Earlier this month, Cloudera announced a plan to make Spark the center of its Hadoop distribution. Astute observers will note that Cloudera has been moving in this direction for some time.
In a webinar yesterday, Doug Cutting, the creator of Hadoop and chief architect at Cloudera, offered more details about the company's decision to replace MapReduce with Spark. His presentation had broad implications for the Hadoop ecosystem. Here are the six major takeaways from that talk.
1. Hive and Pig
The linchpin of this plan is that Cloudera has been working on making it possible to use Spark under Pig and Hive and most of the other major components -- even tools like Sqoop! Whereas Hortonworks has been feverishly working on Tez integration, Cloudera has decided to go full-on with Spark.
A lot of the work Cloudera is doing is the unsexy stuff necessary to make Spark scale better. At the same time they noted that Spark doesn’t need to scale to as many nodes as MapReduce. In my experience, many Spark implementations require only a fraction as many nodes as MapReduce did.
During Cloudera’s webinar, there was a lot of hand waving around security. Most of what was laid out had nothing to do with Spark per se (such as perimeter security). However, it's a safe bet that in the not-so-distant future, Sentry -- Cloudera’s central security system -- will play a role. I’ve mentioned in the past this divergence of the stacks around security is a serious lock-in threat.
At the moment, managing a Spark cluster is hard. Cloudera is planning to “reduce the number of knobs” and generally make Spark more manageable. They also plan to improve Spark’s Web UI. These efforts will be open source, although the company will also offer a nonmandatory “pane of glass” available via Cloudera Manager. Translation: Yes, it will be open source, but hey, use our Cloudera Manager!
Like the other Hadoop vendors, Cloudera is focused on Spark on YARN, whereas DataBricks (the primary original sponsor of Spark) is actively marketing against YARN. In truth, a “stand-alone” Spark mode isn’t all that feasible for the multitenanted jobs that Cloudera focuses on. Meanwhile, others (possibly including Databricks) are planning to push Mesos as a future replacement for YARN. Indeed, Mesos is very promising, especially in a Dockerized, automated world.
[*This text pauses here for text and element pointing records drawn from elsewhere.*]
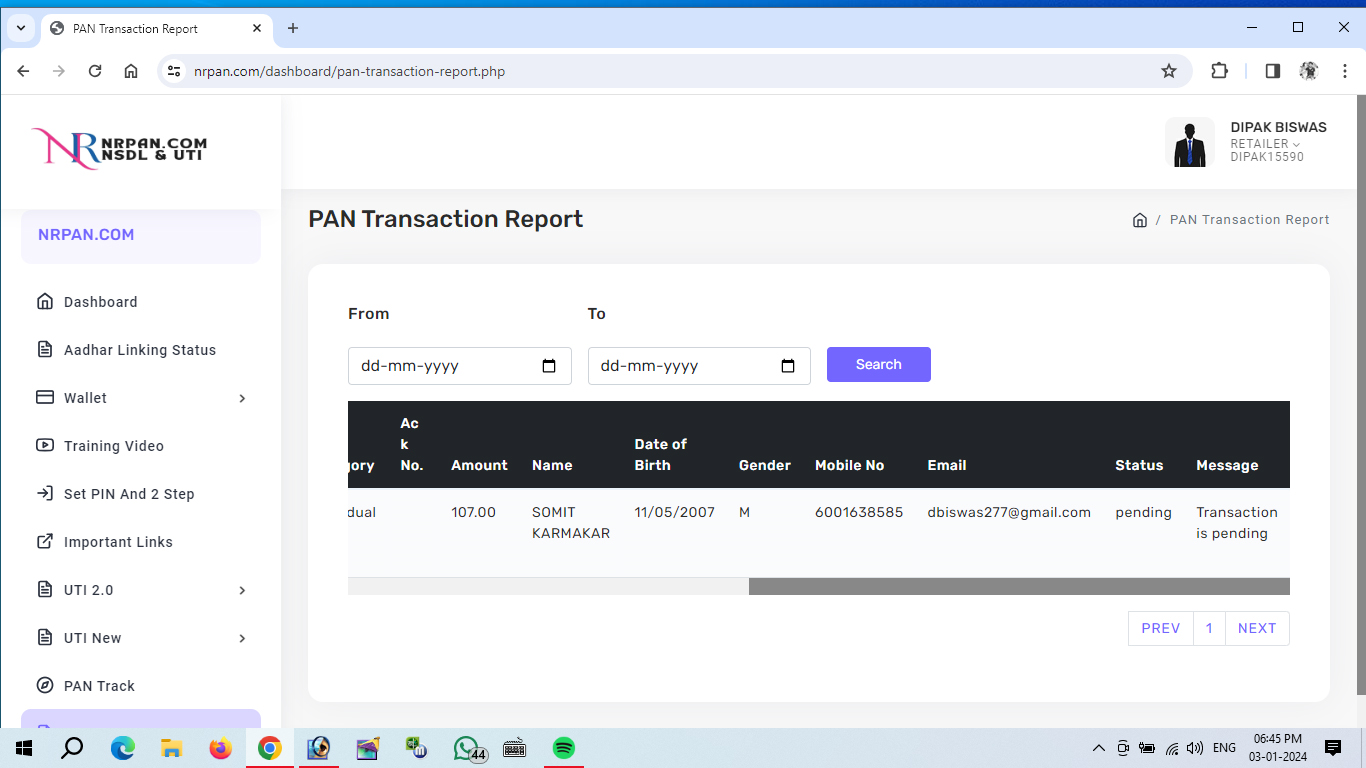This screenshot has height=768, width=1366.
Task: Open the From date calendar picker
Action: point(548,366)
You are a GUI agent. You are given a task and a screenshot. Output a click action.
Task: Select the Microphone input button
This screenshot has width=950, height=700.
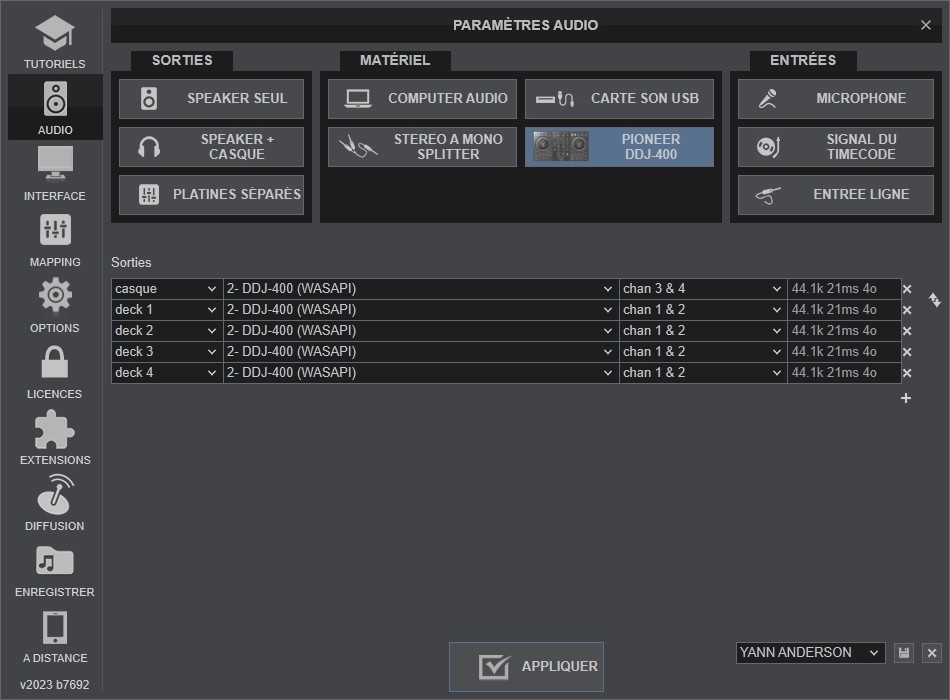coord(835,99)
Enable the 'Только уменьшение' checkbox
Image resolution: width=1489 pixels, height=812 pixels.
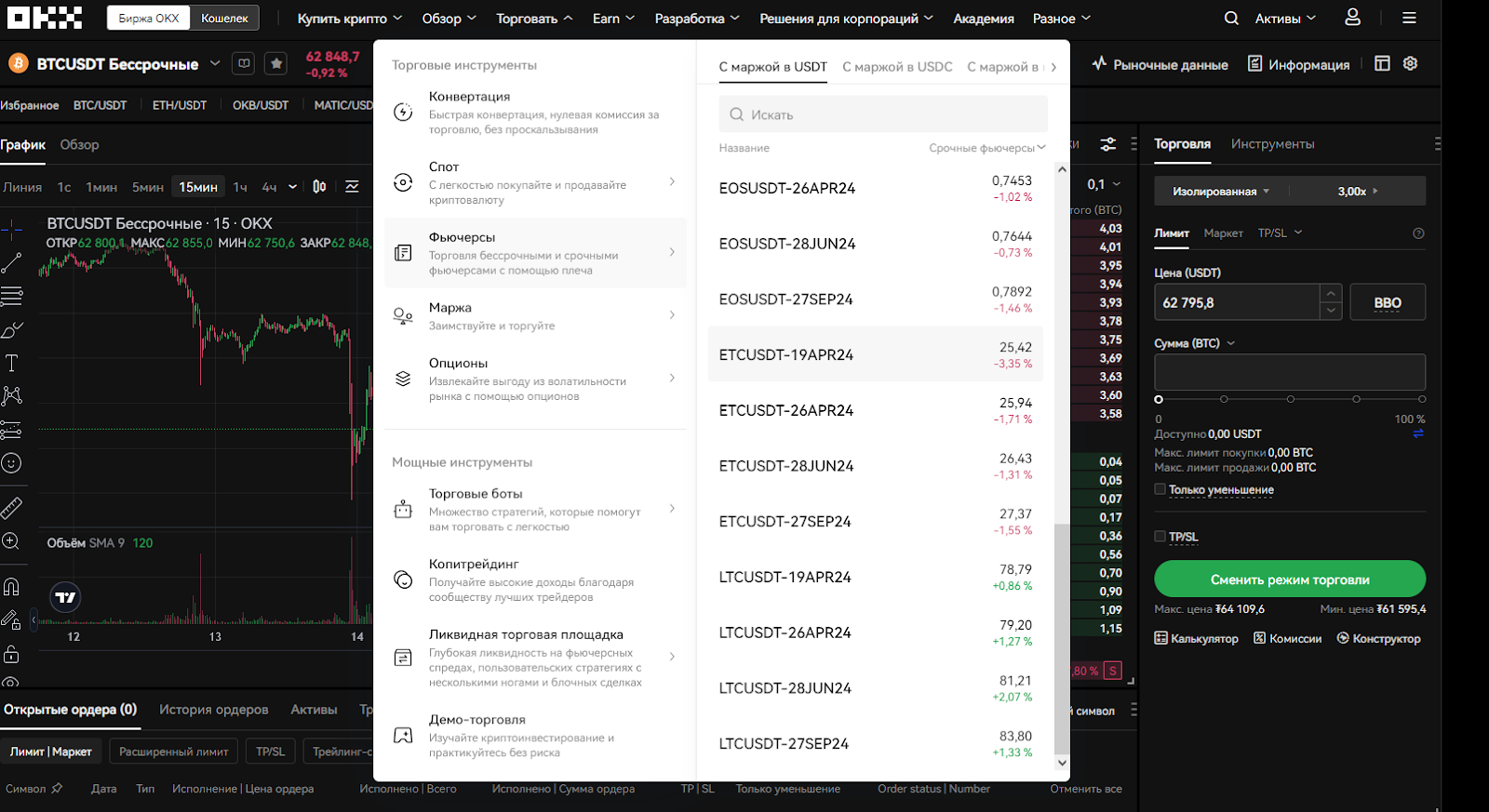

What caught my eye in particular are Cloudera’s plans to make resource allocation more dynamic based on the needs of the job. This brings us a bit closer to commoditized computing and “scaling to the workload.”
5. Don’t forget Impala
Impala, Cloudera's SQL query engine, marked the one weird spot in the presentation. No mention was made of any integration with Impala (beyond the obvious fact that SparkSQL can connect to Impala or any SQL data source). This raised a lot of questions.
It also inspired a mea culpa. In my last article, I managed to make the observation that proprietary MPP systems like Netezza and Teradata would be eaten by the Hadoop ecosystem without mentioning Impala at all. Cloudera rightfully called me out on this. It's a significant oversight because Impala is an MPP system that uses parts of Hive for the SQL interface.
In short, if you are doing a long-running SQL job, Hive on Tez (or Spark) is fine. But if you are connecting Tableau, for instance, to Hadoop, you may find Impala delivers a much more pleasant user experience (it distributes the relevant part of the SQL queries to the nodes). On smaller working sets, this returns results faster. We actually use Impala at my company for most of our Tableau-Hadoop work and many of our BI type projects.
Spark’s architecture is fully distributed. It uses large working sets for one query, whereas Impala tends to break up queries to push those parts close to the nodes with the data. Could some compromise be found so that we could have fewer boxes and less reimplementation of common stuff? While there could be a damn good technical reason nothing can be done (no obvious solution presents itself to me), I’d love fewer moving parts.
Cloudera said Spark streaming is fine for one-second latencies, but not the subsecond latencies often demanded in streaming applications. Cloudera outlined its plans to improve Spark streaming, including better memory management, and to offer a new SQL interface to Spark. In the Q&A, when asked about Storm, Cloudera noted Spark's advantages (for example, like MapReduce, Spark has a rather low-level API). Ignored was the fact that Storm can go subsecond -- and often, Spark’s streaming buckles at scale.
Cloudera plans to improve Spark to the point that it replaces Storm entirely. The company notes Storm's dwindling developer community, that Twitter ditched it, and that microbatches are a common use case Storm doesn’t support well.
I wouldn’t plan to shoot Storm in the head yet; Spark has a way to go here. Cloudera has big plans, but they are not yet realized.
We have a winner
Frankly, Spark is the engine you should choose by default for your new big data projects. Yahoo, one of Hadoop’s birthplaces, has apparently reached that conclusion as well. Now Doug Cutting, Hadoop’s creator, says you should -- and his company, the largest Hadoop provider, is putting it at the center of its technology strategy. Are you getting the message?